---------- Information supplied ----------
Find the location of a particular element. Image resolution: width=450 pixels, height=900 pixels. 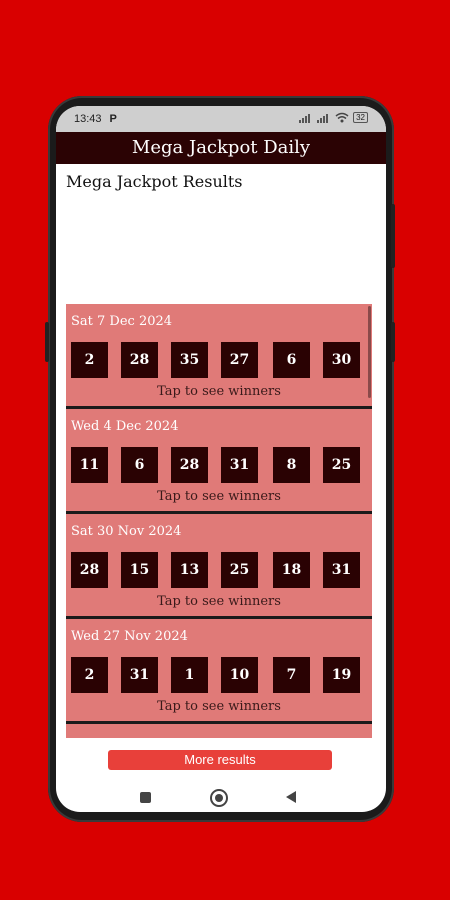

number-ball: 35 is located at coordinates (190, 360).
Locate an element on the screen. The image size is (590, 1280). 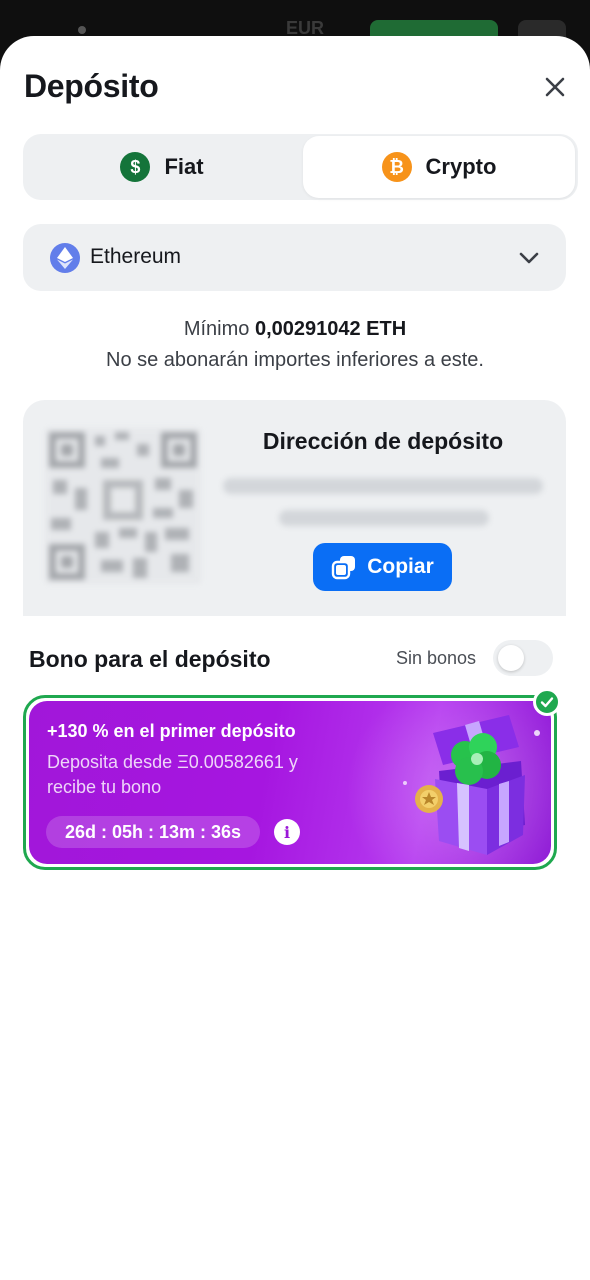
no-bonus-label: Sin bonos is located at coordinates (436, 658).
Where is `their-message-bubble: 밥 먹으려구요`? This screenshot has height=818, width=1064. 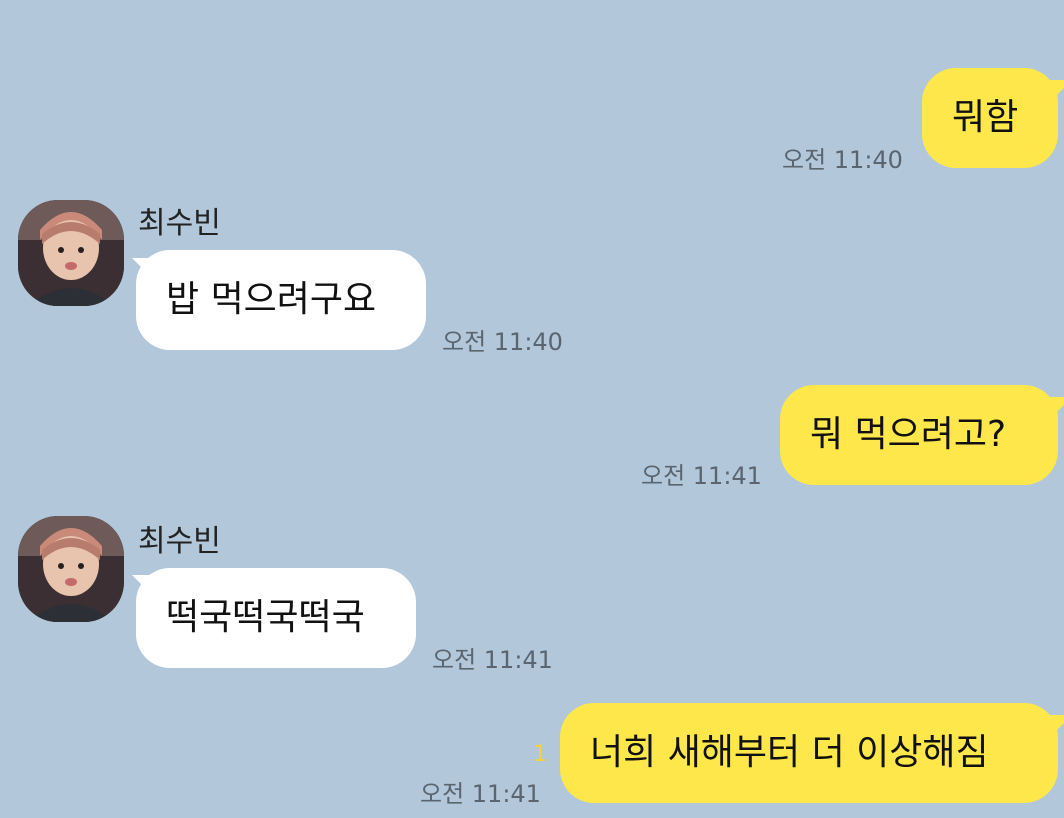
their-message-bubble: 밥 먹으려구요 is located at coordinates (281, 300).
----------
__Aim of the exercise__. Extract every one of the records above word for word, leaving out the pictures.

__Exercise response__.
Find the location of a particular element. Image resolution: width=450 pixels, height=900 pixels. 

number-ball: 35 is located at coordinates (190, 360).
Locate an element on the screen. The image size is (590, 1280). 
no-bonus-label: Sin bonos is located at coordinates (436, 658).
Where is `their-message-bubble: 밥 먹으려구요`? This screenshot has height=818, width=1064. 
their-message-bubble: 밥 먹으려구요 is located at coordinates (281, 300).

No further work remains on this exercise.